Continuing to enjoy a productive relationship with long term collaborator and multi-instrumentalist Todd Tobias, Pollard adds a new twist to this one by reversing his songwriting process and transforming a dozen previously written poems into top-drawer rock songs. He’s never written in this fashion before and, while not sounding overly different from the songs he’s always written, his customary abstract lyrics take centre stage.

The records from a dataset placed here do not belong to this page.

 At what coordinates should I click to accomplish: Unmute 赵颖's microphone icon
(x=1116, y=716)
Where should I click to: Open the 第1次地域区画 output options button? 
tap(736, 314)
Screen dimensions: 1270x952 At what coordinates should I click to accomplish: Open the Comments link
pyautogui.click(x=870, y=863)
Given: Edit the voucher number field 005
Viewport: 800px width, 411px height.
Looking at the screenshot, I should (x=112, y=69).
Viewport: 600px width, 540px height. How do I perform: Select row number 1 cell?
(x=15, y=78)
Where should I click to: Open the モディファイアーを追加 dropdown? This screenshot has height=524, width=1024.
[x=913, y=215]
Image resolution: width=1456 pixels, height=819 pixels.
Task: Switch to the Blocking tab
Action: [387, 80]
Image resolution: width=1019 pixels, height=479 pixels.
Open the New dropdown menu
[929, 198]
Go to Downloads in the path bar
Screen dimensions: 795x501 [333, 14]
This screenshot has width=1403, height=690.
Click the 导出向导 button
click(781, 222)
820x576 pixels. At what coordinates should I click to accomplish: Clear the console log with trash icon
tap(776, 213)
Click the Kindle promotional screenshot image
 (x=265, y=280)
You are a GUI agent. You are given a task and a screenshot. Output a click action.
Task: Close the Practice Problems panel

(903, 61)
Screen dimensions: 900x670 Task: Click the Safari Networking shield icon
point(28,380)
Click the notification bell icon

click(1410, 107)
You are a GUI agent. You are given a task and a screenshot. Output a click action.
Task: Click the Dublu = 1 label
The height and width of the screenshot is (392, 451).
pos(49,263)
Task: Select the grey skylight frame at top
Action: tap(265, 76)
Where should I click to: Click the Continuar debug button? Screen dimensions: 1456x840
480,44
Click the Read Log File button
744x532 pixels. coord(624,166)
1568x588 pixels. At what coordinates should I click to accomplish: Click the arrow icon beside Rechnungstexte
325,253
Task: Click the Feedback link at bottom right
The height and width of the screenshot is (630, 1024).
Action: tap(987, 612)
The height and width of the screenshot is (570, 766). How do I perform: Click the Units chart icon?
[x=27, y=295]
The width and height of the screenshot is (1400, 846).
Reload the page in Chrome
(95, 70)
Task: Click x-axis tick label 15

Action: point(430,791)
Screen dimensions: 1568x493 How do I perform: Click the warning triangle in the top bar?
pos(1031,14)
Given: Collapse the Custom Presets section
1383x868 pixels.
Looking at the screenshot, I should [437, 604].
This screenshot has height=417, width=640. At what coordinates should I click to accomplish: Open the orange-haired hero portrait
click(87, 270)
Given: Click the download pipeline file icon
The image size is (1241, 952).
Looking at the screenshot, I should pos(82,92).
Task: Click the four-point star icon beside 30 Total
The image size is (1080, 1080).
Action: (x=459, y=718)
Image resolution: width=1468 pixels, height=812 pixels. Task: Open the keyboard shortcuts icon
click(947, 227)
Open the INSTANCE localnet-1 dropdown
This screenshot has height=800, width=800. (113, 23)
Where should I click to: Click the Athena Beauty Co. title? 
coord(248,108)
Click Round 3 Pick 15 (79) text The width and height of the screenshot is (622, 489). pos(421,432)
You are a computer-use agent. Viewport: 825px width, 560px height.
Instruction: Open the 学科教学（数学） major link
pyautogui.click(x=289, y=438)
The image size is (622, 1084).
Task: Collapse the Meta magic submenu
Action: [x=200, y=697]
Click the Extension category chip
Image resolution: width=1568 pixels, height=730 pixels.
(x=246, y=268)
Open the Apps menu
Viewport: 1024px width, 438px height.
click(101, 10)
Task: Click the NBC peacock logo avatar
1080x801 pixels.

Lord of the Birdcage consists of 12 tracks covering familiar territory such as mid-tempo powerpop, glam chugs and psychedelic indie rock. There are two-minute rock-offs such as the crisp Ribbon of Fat and jerky You Sold Me Quickly, as well as epic prog moments like the rewarding four-part mini opera You Can’t Challenge Forward Thinking. There is also lo-fi indie rock territory like the infectious Garden Smarm and strong album opener Smashed Middle Finger plus a notable number of pleasing ? waltz-time meters throughout. Better still is the whimsical, soaring ballad In a Circle an album highlight to rival the might of say, Goldheart Mountaintop Queen Directory off 1994 GBV rock landmark Bee Thousand. Dunce Codex however is the knockout punch. Sung in a hauntingly ineffectual way and displaying an effortless ear for a tune and turn of phrase, it’s a beautiful song whether he wants it to be or not and the best track on the record.

While not on par with essential solo Pollard fare like Not in My Airforce, Waved Out or From a Compound Eye this cohesive, flowing work motors by and, as always, his stirring songs reveal themselves and their riches through repeated listens.